Voxile is Greek for Latin vertebrum {"hip-joint"} as stated by Cassius Felix in his chapter De sciatica.


Simon is referring to Cassius Felix, 53, ed. Fraisse (2001: 153). Ad ischiadicam et psiadicam' {"For sciatica and lumbago"}, where it says: Et est ischiadica causatio in vertebro, quod Graeci cotile vocant … - "And sciatica is an affliction in the (hip-) joint, which the Greeks call cotile".

There is no such word as voxile attested in the Greek medical literature and Fraisse has cotile, while Rose in his 1879 edition of Cassius replaced voxile by ischion altogether. In fact it is already the original Cassius text that is corrupted; the mss. have coxile with one showing uoxile, the form Simon had in his source.

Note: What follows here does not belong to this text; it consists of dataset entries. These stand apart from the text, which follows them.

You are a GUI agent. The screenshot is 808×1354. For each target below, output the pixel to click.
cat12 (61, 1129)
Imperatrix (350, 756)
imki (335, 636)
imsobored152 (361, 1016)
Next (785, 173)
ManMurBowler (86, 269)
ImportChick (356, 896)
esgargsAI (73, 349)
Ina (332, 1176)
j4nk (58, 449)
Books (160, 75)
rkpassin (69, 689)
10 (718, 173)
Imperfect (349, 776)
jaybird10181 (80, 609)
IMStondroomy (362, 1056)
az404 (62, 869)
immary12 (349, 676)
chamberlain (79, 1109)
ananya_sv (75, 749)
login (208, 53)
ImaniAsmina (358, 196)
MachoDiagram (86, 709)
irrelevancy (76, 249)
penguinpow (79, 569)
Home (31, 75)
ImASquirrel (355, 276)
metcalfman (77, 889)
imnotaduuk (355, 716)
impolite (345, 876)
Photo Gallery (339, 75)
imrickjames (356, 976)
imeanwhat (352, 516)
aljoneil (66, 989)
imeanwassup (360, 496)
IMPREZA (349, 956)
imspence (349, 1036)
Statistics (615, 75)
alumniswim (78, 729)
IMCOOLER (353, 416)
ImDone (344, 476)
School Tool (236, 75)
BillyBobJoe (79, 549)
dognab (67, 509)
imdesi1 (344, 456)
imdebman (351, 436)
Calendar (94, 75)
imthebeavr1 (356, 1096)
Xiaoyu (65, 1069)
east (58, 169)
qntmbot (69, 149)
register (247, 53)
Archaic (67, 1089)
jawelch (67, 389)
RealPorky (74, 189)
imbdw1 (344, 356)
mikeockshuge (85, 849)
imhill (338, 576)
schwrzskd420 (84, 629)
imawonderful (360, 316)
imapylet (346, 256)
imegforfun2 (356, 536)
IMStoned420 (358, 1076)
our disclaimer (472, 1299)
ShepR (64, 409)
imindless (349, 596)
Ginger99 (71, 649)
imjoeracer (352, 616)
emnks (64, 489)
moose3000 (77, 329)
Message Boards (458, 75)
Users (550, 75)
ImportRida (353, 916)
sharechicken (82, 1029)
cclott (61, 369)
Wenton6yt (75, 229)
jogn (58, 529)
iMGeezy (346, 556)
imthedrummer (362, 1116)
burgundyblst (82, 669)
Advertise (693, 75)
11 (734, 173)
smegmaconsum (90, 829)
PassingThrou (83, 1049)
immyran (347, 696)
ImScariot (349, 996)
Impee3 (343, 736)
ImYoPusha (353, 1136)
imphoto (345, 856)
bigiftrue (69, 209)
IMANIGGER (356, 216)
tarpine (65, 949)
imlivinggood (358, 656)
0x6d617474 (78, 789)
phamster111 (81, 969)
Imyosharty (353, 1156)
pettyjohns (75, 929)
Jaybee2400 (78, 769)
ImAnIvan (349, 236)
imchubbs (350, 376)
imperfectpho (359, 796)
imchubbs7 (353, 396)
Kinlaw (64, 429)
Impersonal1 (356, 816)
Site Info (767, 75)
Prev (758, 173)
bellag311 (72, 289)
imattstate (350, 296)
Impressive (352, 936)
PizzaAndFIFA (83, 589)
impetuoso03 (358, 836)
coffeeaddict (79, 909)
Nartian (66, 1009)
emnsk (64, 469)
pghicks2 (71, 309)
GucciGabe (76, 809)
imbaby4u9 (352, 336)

Editors and commentators according to Fraisse: Cassius Felix (2001: 232-3, annotation 480), have suggested the following emendations instead of voxile:

  • cotile:

The Swedish scholar Bertil Junel (1936: 109-11), suggested cotile < Greek κότυλη /kótylē/, which in its basic meaning denotes "anything hollow", but it widens its semantic field considerably to e.g. "cup, small vessel" and to "cup or socket of a joint, especially of the hip-joint" and numerous other similar other meanings (LSJ).

  • ischion:

Rose abandons voxile and writes instead ischion < Greek ἰσχίον /iskhíon/ meaning "hip-joint" [[1]]; this replacement he based on statements in Caelius Aurelianus without any regard to the actual wording in the manuscripts. containing Cassius Felix’s text.

  • coxile:

André (1991: 247) sees this sentence as originally being "Et est ischiada causatio in vertebro quod Graeci <ischion, id est> coxile vocant", a calque based on Latin coxa "hip(-bone)".